I include the Wallace quotation to bolster Woods' point, a good one, that there're three paths down which contemporary American novelists scuffle. The first leads to a rejection of contemporary American life in favor of a sometimes superficial (Updike) and sometime penetrating (Roth) analysis of how-we-got-here-from-there. The second path, blazed by Barth but currently populated with the MFA detritus of the Carter, Reagan, and Bush years, leads to the Funhouse, where everyone wears grotesque ironic smiles and nothing can, does, or will ever matter oustide of charming formulations about how nothing can, does, or will ever matter. David Foster Wallace and George Saunders pilgrimage the third path; they exploit the techniques of the Barthians to recoup the meaningfulness of life; they write what I'll call "allegories of rationalization."
What is an allegory of rationalization? Read the Saunders. It'll click. If it doesn't, you can make like Brad and go "up on to the roof, install the roof platform, duct-tape the AIDS baby to the roof platform, then come directly down, borrow your butter, and go home."
EDIT: Just found another of his stories on the New Yorker website.

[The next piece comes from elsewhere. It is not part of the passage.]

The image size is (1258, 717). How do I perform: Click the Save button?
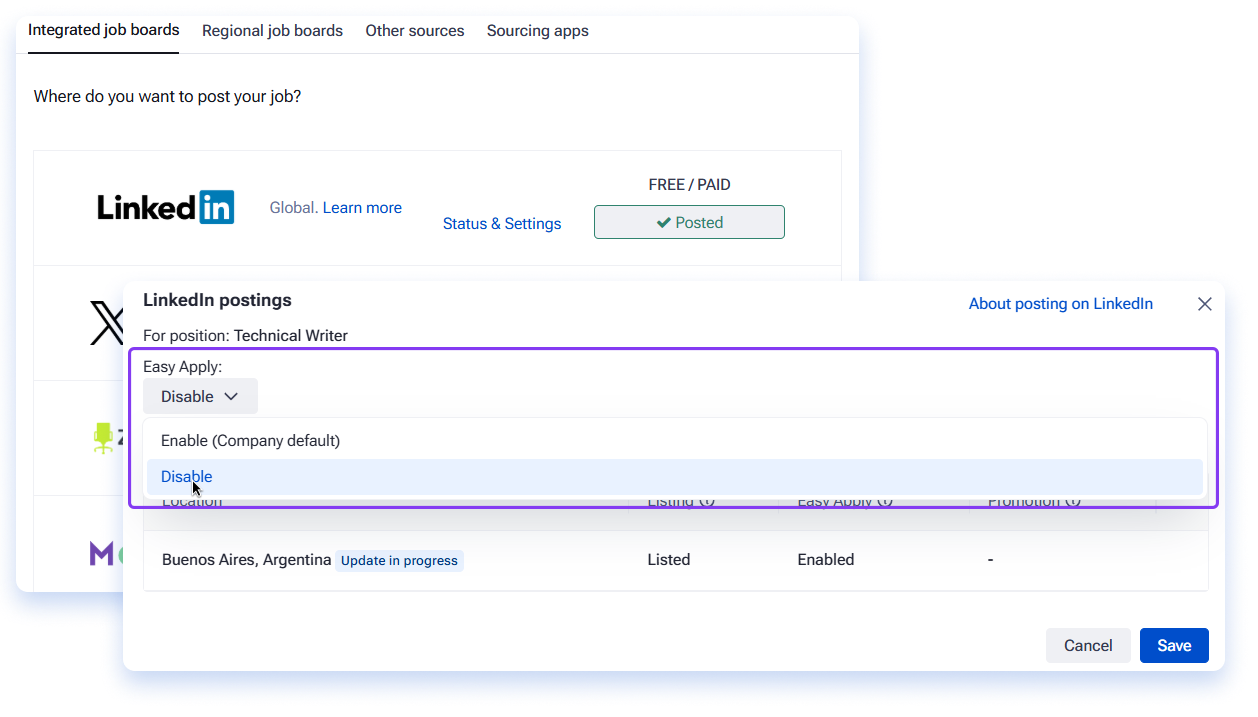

To wit:
"My Guilty Pleasures"
Those of us in the "literary game" often have "guilty pleasures" that we indulge in when not translating Cicero from the Latin into the German and then back into the Latin, to see how funny it sounds. My favorite guilty pleasure is watching the new TV series "The Bachelor: Who Screws the Best?," in which an ugly, poor, middle-aged married guy has sex with a series of young women who have been misled into believing that he is handsome, young, and rich, after which he decides which of them to propose to, at which time they are notified that he is actually ugly, poor, and middle-aged. I especially loved the moment when Desiree, the series' "bad girl," said, "Well, I thought there was a lot of hair on his back, but, still, I felt we were really connecting."

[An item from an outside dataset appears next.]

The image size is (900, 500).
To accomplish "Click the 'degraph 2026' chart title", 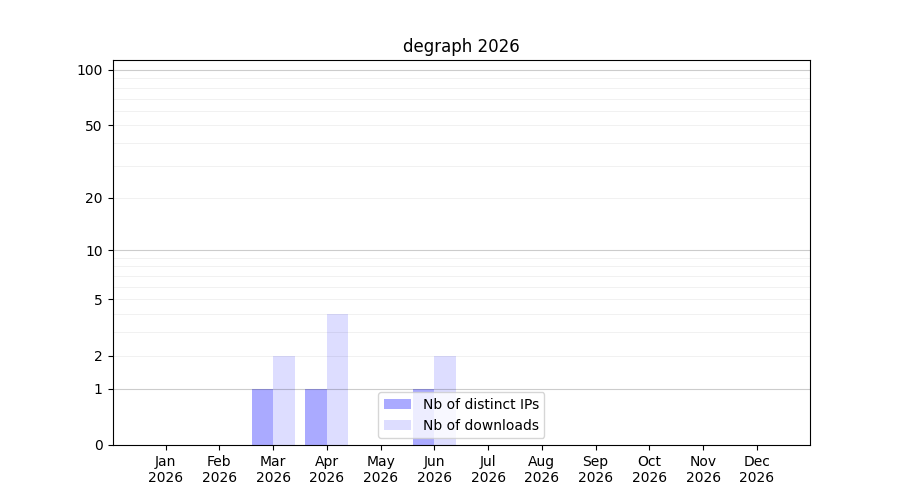I will (x=461, y=46).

Also good is the new series "The Bachelor: Actually He Is Dead," in which a group of young women attempt to win the favor of a propped-up, moldering corpse that they have been told is a young, handsome rich guy who is alive.
It's still sort of hard for me to believe that none of them--not the Lawyer, not the Senior Account Rep, not the Homeless Advocate--noticed the team of people behind the bachelor, manipulating his limbs via a system of wires, while a tape recorder on his chest emitted sayings such as "I guess I'm just looking for someone who'll like me for me, even when parts of me fall off" and "Well, as far as my house goes, all I can say is, it's very small and made of wood."
I am also looking forward to the new series "The Bachelor: So What If I'm a Raccoon?," in which a group of young women live for six months in a mansion in the South of France with a raccoon they have been told is a human being who recently came into a lot of money. The last episode, where the young women all gang up on Jake, kill him, make a hat out of his fur, and eat him, promises to be a ratings bonanza. Also worthy of note is the new series "The Hag," in which a very tiny, wiry woman who is over a hundred years old is locked in a mansion in the South of France with three thousand muscular young men, who must fight one another with clubs and mallets to see which of them will be allowed to leave the house. When all of the men but one are gone, she reveals that she is actually a beautiful young heiress, at which time he reveals that he is actually a raccoon, after which she has sex with him, kills him, then makes a hat out of him and wears it to a day spa.
But, if I had to choose, I guess I would have to say that my favorite guilty pleasure is the new series "How Weird Is That?," in which a group of bureaucrats who have never themselves fought in a war are locked in the "Decision House" and allowed to select any country in the world for America to go to war with, for reasons they must invent on the spot. The candid shots of clueless families in the chosen country being blown apart as American bombers pass by overhead, along with the quick cuts back to the Decision House, where a group of young women are deciding which of the bureaucrats to marry (having been told that the bureaucrats are actually leaders of a great nation), make this a real "can't miss" program.